After credits, we immediately get to the real action as Tyra enters the house with Miss Alicia Keys in tow. The girls are allegedly woken up by this entrance, and some of them actually start to cry. I feel like if Joni Mitchell walked into the room they wouldn't even bother to get up. They'd just kind of go, "...Huh?" and roll over. Anyway, Kiara tells Alicia that the two of them have very similar voices and sings a few bars for her. She actually has a pretty good voice! I mean, Alicia doesn't ask her to be a duet partner or anything, but she also doesn't visibly mock her. I'd consider that a win.
So, Alicia Keys has a charity called "Keep a Child Alive," which is the most literally named organization I've ever heard of. It's like if Amazon.com was called "We Send You Stuff You Want, Via the Internets." But the charity provides medicine to children and families with AIDS who otherwise couldn't afford it, which is some good work. The girls will be doing a fashion show to benefit the charity. And to quote Victoria, "We're doing this charity walk to literally keep children alive." LITERALLY? Like, if someone gets knocked over by a giant swinging pendulum there's a kid at the end of the runway who will just kick it? I mean, that's actually the kind of high-pressure situation that would make for some pretty good TV. Whatever, I love kids! I'm just saying! To warm up for the fashion show, the girls do an impromptu in-house runway walk exercise inspired by the titles of some of Alicia's songs. It's pretty dumb, but we learn a few key things: 1) Leila doesn't care if stupid self-centered Laura is her stupid friend or stupid not; 2) Leila's runway walk kind of stinks; 3) Kristin relishes the fact that Leila's runway walk kind of stinks.
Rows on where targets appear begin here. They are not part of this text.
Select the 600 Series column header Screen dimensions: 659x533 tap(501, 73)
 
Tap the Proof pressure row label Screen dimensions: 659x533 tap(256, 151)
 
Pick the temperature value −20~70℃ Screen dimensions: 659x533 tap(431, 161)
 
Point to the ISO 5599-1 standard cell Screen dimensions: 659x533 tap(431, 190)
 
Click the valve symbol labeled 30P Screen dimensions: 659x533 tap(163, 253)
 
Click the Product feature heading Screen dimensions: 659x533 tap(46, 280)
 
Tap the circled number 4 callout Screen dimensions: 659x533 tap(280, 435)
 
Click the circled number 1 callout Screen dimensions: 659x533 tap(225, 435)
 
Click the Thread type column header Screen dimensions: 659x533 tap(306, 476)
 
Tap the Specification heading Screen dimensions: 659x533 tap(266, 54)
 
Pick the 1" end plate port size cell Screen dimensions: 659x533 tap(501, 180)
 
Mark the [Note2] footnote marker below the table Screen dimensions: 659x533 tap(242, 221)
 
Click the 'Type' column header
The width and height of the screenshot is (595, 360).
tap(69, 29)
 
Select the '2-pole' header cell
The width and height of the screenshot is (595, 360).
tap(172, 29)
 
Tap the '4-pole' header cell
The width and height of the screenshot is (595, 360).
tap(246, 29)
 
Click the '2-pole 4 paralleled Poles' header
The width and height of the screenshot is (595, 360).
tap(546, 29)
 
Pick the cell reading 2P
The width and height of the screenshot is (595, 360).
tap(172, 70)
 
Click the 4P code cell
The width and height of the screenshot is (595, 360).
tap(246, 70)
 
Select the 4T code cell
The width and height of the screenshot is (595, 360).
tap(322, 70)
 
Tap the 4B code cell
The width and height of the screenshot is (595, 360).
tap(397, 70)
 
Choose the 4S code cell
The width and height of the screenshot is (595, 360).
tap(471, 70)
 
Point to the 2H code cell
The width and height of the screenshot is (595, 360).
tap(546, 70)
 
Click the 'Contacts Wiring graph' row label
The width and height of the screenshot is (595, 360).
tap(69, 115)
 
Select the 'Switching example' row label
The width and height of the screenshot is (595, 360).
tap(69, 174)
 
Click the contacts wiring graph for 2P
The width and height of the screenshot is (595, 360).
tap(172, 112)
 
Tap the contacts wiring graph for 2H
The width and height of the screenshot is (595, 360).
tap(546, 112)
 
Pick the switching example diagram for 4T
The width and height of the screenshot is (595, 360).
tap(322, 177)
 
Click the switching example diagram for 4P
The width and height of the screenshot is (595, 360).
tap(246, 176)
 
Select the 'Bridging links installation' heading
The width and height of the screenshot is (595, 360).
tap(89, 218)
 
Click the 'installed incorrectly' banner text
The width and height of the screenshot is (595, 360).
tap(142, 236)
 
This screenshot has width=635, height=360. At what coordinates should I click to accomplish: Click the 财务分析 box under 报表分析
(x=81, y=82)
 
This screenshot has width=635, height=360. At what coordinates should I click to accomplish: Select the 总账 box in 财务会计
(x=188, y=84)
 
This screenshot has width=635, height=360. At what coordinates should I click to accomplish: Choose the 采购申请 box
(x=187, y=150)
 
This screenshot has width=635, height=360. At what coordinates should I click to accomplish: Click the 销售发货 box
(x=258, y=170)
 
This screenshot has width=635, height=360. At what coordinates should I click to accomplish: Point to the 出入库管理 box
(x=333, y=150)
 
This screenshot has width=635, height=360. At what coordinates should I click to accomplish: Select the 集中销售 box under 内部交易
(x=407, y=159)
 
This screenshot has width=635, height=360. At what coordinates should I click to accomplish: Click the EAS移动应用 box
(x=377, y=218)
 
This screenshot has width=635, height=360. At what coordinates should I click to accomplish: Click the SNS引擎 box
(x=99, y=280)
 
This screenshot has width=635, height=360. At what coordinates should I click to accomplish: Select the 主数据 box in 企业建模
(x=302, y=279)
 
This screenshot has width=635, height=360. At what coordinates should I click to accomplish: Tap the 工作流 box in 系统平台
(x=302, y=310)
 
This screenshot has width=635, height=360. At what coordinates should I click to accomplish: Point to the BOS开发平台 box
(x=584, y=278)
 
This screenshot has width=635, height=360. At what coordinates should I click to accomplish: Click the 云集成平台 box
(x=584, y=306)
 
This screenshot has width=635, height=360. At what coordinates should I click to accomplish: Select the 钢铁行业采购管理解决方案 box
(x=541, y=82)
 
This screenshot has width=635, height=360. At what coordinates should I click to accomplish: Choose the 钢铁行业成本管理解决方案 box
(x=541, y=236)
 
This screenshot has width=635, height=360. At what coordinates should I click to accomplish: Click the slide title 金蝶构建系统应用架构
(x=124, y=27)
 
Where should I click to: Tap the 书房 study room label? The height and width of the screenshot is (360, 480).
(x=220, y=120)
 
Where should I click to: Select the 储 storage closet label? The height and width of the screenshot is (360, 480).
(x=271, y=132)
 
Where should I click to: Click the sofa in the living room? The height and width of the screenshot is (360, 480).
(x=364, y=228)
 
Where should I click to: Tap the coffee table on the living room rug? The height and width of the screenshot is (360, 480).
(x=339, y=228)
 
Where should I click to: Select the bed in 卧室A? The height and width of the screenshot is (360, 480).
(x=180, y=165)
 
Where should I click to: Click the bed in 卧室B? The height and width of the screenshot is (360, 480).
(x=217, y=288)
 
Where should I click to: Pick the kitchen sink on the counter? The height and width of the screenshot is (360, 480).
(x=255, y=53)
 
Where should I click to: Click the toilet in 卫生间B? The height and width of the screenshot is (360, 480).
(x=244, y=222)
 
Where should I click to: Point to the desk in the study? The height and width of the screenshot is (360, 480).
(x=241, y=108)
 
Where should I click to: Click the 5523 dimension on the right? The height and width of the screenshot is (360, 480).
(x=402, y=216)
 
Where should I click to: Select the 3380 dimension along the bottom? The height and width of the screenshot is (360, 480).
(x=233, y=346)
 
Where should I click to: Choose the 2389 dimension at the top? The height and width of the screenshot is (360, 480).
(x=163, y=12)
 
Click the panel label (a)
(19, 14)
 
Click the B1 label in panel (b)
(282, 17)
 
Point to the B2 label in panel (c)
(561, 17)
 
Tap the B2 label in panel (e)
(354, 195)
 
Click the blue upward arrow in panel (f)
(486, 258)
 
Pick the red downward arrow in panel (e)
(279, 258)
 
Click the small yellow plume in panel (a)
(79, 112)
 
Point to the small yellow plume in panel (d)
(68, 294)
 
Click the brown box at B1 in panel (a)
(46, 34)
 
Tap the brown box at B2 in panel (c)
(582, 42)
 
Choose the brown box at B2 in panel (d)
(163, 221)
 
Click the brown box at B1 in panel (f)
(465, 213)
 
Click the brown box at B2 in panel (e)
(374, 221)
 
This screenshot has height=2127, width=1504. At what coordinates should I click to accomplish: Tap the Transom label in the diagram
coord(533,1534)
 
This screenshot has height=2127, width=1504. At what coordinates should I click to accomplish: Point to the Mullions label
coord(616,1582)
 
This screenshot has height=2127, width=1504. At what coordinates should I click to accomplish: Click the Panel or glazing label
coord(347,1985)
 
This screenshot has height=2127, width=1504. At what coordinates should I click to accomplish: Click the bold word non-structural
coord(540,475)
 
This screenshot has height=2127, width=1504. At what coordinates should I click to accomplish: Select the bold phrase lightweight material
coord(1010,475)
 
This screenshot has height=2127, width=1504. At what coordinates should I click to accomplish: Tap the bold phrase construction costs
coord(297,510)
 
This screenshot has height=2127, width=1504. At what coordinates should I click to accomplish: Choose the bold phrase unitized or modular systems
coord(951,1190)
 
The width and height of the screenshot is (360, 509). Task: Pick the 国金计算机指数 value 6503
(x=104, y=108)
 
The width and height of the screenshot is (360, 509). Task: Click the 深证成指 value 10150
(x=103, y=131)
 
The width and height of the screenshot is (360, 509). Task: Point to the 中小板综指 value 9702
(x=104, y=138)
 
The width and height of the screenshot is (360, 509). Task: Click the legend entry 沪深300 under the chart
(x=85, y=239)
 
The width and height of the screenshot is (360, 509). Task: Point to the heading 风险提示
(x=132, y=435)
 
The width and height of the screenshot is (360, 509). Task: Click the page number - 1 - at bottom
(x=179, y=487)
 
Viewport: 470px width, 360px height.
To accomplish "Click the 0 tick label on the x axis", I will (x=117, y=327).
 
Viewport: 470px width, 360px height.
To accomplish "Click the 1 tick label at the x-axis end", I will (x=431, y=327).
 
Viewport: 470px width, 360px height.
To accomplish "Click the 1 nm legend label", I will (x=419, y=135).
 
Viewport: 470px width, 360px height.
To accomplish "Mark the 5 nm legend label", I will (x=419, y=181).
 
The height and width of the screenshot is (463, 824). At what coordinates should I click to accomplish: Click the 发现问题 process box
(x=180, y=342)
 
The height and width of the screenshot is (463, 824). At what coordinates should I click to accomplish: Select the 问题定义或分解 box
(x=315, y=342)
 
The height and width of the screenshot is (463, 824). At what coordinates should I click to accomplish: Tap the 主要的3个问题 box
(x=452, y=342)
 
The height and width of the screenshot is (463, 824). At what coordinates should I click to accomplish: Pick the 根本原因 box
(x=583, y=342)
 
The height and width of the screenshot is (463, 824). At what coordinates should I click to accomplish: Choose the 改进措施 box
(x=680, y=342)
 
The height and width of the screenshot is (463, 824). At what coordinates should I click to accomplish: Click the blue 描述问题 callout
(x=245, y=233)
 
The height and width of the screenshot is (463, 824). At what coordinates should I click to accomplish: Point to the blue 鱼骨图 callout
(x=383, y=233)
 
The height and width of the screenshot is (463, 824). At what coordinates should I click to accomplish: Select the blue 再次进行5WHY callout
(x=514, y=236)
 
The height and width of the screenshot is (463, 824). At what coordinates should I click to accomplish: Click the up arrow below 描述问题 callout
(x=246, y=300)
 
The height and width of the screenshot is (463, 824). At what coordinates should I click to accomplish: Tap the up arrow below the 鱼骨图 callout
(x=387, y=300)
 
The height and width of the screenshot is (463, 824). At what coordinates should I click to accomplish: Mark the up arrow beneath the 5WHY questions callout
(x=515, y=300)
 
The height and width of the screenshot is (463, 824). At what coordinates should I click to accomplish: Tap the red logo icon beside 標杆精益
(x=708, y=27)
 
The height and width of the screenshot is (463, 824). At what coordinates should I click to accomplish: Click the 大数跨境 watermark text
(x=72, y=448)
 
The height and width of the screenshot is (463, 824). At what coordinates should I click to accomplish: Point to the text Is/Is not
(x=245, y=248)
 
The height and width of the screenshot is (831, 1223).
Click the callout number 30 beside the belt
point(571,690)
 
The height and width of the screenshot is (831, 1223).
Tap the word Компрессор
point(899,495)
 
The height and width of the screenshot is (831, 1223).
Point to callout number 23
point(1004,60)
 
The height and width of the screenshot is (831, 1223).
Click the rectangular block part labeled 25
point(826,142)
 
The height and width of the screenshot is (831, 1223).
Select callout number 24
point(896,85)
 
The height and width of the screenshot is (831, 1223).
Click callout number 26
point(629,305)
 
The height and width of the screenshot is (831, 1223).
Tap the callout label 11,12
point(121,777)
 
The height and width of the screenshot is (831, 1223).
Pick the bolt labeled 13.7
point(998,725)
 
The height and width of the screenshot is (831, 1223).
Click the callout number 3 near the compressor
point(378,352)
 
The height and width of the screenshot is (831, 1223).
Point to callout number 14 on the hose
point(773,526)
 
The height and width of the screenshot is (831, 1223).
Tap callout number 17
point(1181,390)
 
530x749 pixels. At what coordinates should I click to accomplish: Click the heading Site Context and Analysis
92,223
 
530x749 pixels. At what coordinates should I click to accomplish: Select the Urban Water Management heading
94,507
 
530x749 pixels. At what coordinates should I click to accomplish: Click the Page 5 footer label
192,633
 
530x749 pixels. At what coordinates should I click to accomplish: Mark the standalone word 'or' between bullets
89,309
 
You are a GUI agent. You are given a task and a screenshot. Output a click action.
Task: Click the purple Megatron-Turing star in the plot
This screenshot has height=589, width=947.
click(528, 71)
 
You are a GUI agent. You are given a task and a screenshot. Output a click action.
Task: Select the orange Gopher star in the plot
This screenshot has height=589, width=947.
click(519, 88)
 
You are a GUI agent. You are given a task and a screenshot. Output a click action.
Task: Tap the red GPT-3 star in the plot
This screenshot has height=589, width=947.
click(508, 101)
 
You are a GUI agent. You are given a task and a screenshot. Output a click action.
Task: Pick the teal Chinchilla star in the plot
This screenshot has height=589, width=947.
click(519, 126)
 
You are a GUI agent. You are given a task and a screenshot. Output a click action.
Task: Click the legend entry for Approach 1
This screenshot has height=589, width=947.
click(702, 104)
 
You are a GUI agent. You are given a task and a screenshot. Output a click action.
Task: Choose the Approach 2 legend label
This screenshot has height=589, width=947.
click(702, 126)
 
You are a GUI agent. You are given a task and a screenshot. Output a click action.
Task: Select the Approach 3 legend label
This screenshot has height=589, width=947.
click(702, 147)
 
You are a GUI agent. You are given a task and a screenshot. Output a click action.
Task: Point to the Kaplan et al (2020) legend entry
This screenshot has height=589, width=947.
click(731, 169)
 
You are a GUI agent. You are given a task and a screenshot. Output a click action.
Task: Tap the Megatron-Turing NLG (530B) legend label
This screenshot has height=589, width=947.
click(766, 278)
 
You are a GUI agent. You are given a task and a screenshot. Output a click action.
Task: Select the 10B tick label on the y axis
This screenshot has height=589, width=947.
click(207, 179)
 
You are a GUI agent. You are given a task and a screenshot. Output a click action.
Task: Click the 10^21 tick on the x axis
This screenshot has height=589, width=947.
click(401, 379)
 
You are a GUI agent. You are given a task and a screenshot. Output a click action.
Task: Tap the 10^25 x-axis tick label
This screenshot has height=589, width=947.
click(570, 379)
At the end of this anti-climactic madness, Tyra tells the models that they'll be in charge of everything at the show -- their hair, makeup, and styling. In other words, "This show has become so low-budget that we can't afford to hire reputable professionals. Good luck!" Since Laura is the president of the house, she has "super control" and will be assigning all of the responsibilities at the show. The clothes for the show are being provided by Mara Hoffman, and will be bid upon. The girl whose outfit brings in the highest bid will win the challenge. Well, what if some of the girls just get ugly-ass frocks? Their stupid fault, I guess, for having such bad luck. The winner of the challenge will get to be a special guest at one of Alicia's shows, which is pretty great, and also a way to promote her new album, "Girl on Fire." Another way to promote that album is to make the title the overarching theme for the runway show, which Alicia also does. What if they literally set Victoria on fire? I think that would be really effective marketing! For every model who is set on fire, one child is kept alive! Buy these logo matches!